2nd Ending of FMA : Brotherhood. Very nice song to listen to, makes you think of yourself in a land full flowers and you're just laying there and looking at the beautiful sky. 8D. If you're down, listen to this song, dont read the translations of the lyrics first, LOL. The song gives out a blast of... i dunno what do you call it, LOL, but it's like no matter what happens, there'll always be someone supporting you. 8D. And when you get that feeling go read the translations, it's similar to what i typed, but, think of that other person in the lyrics as your friend or whoever you think may support you. 8D
I recommend you to listen to 'I'll be' by YUI.
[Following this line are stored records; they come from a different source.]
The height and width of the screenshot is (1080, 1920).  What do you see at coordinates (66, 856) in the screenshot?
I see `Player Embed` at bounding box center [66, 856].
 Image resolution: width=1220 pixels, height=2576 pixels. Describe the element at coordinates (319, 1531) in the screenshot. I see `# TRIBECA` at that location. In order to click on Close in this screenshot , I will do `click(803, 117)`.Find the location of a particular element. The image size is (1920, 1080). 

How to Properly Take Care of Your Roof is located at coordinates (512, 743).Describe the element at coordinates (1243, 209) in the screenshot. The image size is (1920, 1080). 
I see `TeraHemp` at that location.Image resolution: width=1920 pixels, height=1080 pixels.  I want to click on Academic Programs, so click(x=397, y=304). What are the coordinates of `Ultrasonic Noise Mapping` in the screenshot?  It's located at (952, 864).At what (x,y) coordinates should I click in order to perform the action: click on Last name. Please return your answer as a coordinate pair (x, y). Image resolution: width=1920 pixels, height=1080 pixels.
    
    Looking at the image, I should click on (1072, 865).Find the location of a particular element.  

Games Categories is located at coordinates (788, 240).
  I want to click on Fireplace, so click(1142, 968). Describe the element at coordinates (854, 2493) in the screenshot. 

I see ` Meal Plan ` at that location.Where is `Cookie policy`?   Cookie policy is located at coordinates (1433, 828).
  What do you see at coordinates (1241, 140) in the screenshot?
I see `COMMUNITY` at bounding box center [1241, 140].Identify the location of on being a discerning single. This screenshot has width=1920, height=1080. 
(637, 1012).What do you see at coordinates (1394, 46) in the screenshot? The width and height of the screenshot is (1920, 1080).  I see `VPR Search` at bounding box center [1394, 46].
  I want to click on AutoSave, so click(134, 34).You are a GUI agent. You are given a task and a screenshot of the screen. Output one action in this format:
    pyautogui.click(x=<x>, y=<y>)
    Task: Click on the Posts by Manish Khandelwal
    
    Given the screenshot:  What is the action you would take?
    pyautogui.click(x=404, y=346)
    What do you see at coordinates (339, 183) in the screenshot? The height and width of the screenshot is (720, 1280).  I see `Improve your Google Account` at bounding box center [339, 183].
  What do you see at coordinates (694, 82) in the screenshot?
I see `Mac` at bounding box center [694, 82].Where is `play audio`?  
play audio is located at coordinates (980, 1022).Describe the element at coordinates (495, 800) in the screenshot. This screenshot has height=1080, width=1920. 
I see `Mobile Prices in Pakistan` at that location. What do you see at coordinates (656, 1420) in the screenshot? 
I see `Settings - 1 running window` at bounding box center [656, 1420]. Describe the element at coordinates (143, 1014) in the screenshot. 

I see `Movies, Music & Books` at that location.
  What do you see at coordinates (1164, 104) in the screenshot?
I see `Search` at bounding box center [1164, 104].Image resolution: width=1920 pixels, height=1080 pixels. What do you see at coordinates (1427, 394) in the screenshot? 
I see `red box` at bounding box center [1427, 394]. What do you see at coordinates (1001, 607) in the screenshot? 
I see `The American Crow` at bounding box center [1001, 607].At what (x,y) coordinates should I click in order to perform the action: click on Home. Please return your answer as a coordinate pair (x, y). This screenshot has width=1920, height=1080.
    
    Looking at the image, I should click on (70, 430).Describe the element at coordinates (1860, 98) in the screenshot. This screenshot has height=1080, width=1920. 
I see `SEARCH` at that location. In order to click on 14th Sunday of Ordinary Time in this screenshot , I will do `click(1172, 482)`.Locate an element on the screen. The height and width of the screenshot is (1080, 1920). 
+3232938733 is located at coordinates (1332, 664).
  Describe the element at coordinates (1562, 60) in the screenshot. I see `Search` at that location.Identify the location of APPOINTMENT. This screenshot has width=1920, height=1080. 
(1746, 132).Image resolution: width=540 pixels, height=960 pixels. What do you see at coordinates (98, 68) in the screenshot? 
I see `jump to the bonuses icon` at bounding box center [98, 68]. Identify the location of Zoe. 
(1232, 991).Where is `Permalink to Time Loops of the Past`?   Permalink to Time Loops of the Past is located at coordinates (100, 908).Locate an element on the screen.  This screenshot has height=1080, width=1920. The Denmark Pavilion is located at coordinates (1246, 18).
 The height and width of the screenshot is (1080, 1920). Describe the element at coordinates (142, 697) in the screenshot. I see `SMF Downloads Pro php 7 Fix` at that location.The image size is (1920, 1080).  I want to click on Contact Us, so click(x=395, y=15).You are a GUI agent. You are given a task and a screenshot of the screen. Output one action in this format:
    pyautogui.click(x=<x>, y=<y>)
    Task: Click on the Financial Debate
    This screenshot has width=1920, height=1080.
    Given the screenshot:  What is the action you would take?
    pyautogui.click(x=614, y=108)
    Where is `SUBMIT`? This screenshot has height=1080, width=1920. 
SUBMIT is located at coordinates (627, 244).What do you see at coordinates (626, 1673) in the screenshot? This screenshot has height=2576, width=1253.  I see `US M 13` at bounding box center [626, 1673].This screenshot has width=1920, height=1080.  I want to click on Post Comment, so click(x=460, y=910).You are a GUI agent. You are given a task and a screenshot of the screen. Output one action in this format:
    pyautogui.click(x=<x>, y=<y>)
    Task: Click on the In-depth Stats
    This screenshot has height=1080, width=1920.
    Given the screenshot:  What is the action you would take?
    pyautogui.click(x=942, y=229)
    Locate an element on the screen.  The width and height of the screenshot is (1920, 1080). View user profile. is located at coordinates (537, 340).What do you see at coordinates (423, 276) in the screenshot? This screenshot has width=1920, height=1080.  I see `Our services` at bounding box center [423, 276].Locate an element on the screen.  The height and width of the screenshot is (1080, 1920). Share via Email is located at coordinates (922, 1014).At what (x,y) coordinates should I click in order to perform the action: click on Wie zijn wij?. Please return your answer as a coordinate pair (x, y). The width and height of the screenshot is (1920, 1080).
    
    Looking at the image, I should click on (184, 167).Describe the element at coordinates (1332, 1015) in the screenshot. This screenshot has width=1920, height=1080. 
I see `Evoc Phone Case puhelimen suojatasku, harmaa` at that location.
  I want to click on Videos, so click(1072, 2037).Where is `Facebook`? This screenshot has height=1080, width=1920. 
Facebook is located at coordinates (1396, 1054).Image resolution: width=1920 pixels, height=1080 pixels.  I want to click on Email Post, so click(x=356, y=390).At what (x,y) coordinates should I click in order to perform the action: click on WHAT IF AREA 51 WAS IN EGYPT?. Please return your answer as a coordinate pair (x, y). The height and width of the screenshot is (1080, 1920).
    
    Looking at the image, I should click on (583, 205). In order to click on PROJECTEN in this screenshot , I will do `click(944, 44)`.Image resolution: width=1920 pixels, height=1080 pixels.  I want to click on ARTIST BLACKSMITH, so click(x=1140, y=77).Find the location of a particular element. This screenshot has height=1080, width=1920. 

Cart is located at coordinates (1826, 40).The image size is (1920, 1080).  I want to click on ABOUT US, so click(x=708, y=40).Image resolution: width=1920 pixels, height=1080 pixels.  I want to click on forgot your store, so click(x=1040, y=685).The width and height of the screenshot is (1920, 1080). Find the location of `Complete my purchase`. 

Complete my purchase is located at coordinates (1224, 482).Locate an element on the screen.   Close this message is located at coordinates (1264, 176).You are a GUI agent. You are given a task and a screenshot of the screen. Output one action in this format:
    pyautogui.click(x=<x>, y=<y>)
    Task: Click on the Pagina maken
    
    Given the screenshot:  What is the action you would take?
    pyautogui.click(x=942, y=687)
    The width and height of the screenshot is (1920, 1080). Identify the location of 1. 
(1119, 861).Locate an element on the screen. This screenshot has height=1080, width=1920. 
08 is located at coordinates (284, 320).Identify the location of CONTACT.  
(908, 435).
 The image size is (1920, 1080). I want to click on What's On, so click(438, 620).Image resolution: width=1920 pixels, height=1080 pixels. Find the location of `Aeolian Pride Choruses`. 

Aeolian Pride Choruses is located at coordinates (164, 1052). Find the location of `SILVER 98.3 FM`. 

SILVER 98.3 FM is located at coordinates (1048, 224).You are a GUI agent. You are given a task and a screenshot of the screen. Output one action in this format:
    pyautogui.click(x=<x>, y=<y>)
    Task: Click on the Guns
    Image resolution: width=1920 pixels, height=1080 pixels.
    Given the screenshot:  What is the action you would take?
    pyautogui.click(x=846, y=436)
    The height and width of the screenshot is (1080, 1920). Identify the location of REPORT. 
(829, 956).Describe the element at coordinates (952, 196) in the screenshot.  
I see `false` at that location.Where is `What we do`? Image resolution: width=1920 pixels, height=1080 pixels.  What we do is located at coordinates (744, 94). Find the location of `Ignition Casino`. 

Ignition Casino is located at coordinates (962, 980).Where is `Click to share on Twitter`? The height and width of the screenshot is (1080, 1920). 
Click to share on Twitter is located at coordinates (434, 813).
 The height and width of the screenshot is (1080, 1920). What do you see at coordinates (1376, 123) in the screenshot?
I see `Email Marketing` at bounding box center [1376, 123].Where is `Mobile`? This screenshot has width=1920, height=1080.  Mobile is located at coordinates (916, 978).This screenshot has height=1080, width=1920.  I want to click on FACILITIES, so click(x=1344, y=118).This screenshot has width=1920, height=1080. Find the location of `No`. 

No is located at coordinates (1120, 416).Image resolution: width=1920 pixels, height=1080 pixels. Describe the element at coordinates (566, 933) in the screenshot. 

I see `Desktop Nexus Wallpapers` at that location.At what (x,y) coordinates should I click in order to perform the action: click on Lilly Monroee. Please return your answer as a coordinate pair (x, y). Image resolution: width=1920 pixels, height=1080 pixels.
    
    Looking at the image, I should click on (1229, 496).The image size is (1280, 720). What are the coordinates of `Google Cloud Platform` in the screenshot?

Has alot of meaning, like i said in my previous post, she healed my soul when i was down and sad, of course, that was after i read the translations of most of her lyrics. 8D
You dont have to always think that the other person is a lover or anything in a certain lyrics just because it contains lovey dovey stuff, it can be whoever you think will support you in your life. 8D
I've been thinking, and maybe i do want to be a singer, to give inspirational and motivational( is there even such word as motivational, LOL. ) music like YUI. 8D
And go part time drawing mangas as i like because i did say i want to be a manga artist, i'm not gonna let that go to waste. 8D. Even if i dont get my stuff published, i can always have it posted as a webcomic. 8D
Yes, alot of '8Ds', and you'll be seeing alot more on the way, LOL, i'm just very very glad and happy( and the song i'm listening to is giving me some spirit, it's the same song btw, LOL. ) i could tell them how i felt. 8D
Though, the problem now is, how am i going to meet them in school. LOL. Well it shouldnt be a problem now. 8D. Just that i can go back to my last year self again, where i'm always left alone to draw while my friends chat beside me. 8D
But i dont think i want to go to school 'till next week, because if i were to look at them, you'll never know i'll go sad again and maybe break down. LOL. It happens, you'll never know. XD;;
From now and then, everytime when i'm down, i'll think of the people who'll support me in my life and be there for me when i needed them, and listen to songs that strives me. 8D
As most of you know me, i'm not the type to do my homework given by the teacher or study, but, even though i dont do them and maybe i'm just a sloth, i'm still good at heart, and i'm not boasting! I'm proud of it! 8D. Not doing my homework or study are just my really bad qualities that i should somehow gradually change in the future. 8D
I'm so glad and happy now, i dont know what i want to say anymore. 8D
I'll just leave it here as it is. 8D
Peace. >8Dv
'Everything's solved, a new path is opened, what lies beyond are new things that i shall soon venture, and i shall walk this new path with no regrets at heart.'
P/S: The quote above i wrote is inspired by the song i'm still listening to, Let it Out by Miho Fukuhara. :'Db *shot*
P/S/S: 3 more days 'till i perform for my family. OTL;;. You have no friggin' idea how many relatives i have. =A=
P/S/S/S: My Saber Lily ~Distant Avalon~ PVC arrived but it's still with my supplier. OTL;;. Because i still owe him/her RM300++?? OTL;;
P/S/S/S/S: I'm saving money for both Nendoroids, PVCs and the upcoming CF 09, i dont think i can save enough money by then, like how i couldn't sleep for a day last year, counting the amounts of money i'll need before CF. LOL.